The ground floor of the building was given over to high-end retail space, on one side an expensive office furniture showroom, on the other what McLean would have called a barber’s shop, except that it seemed far too clinical and modern for that. Both had their own entrances, leaving a wide foyer for the residents to access their apartments on the upper floors. At the far end, windows looked out on to a small plaza hemmed in by more tall glass buildings. A door with a security keypad beside it opened on to stairs, and opposite that another door was marked ‘Security’. McLean tried the handle, but it was locked. He thumbed the button to call down the lift, but before it arrived, the door to the stairwell clicked open and DS Harrison appeared.
‘Jay told me he’d dropped you off, sir.’ She held the door open for him. ‘We’re keeping the place locked down for the moment.
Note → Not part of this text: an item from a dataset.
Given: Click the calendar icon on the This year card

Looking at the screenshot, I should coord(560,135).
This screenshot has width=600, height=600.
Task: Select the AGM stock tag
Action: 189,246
At least until the pathologist’s had a chance to see whether it’s suspicious or not.’
‘How is it not suspicious?’ McLean asked. ‘He’s dead, didn’t you say?’
Harrison half shrugged, half shook her head. ‘It’s . . . weird, sir. And there’s more. She . . .’ She stopped talking as a paramedic came down the stairs towards them. ‘Best if I tell you after you’ve seen.’
‘How was he found? I didn’t think there was a Mrs Fielding.’
‘There’s no’,’ Harrison said. ‘But he has a cleaner come in every morning after he’s gone to work. She’d already done most of the flat before she found him in the bedroom.’
‘That’s going to please forensics if it comes to it. Nothing like a nice, freshly cleaned crime scene to work with. The cleaner still here?’